Das Scheidungsverfahren der Eltern wurde beendet (Ergebnis unbekannt).

Dann der Clou: Jetzt verklagte der Sohn den Vater auf Durchführung des Vertrages vom 18.12.2001.

Das LG gab der Klage statt, das OLG wies sie ab, weil es den Vertrag für sittenwidrig (§ 138 I BGB) hielt. Der BGH hob auf die zugelassene Revision das Urteil des OLG auf und verwies zurück.

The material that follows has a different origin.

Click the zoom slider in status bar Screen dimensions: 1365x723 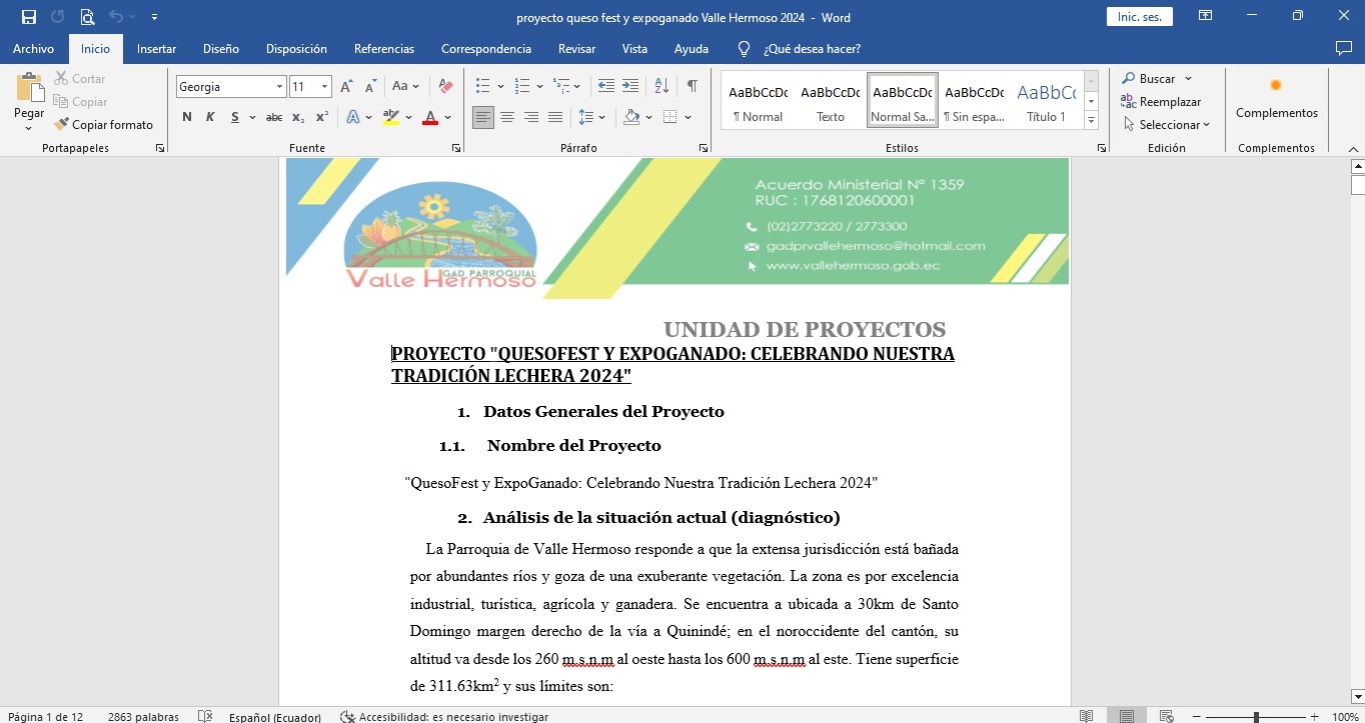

Der 5. Senat des BGH stellt klar, dass zur Sittenwidrigkeit nach § 138 I BGB nicht genügt, dass die Vertragsparteien einen Dritten bewusst schädigen wollen. Sittenwidrig werde das Geschäft erst dann, wenn es sich für den Dritten um ein objektiv nachteiliges Geschäft handelt.

Dies sei hier nicht der Fall.

Eine schenkweise Übertragung des Grundstücks auf den Sohn vor Rechtshängigkeit der Scheidung führe zu einer Zurechnung des Grundstückswertes nach § 1375 II Nr. 1 BGB. Eine Übertragung nach Rechtshängigkeit habe keinen Einfluss mehr auf Zugewinnausgleichsansprüche (§ 1384 BGB).

Dass die Ehefrau auf das Grundstück in der Zwangsvollstreckung nicht mehr zugreifen könne, sei für die Sittenwidrigkeit ohne Belang. Als speziellere Regelung gehe insoweit § 3 AnfG dem § 138 BGB vor.

Als „Hausaufgabe“ gibt der BGH dem OLG abschließend auf, den Sachverhalt unter dem Gesichtspunkt einer vom Beklagten behaupteten Treuhandabrede zu prüfen.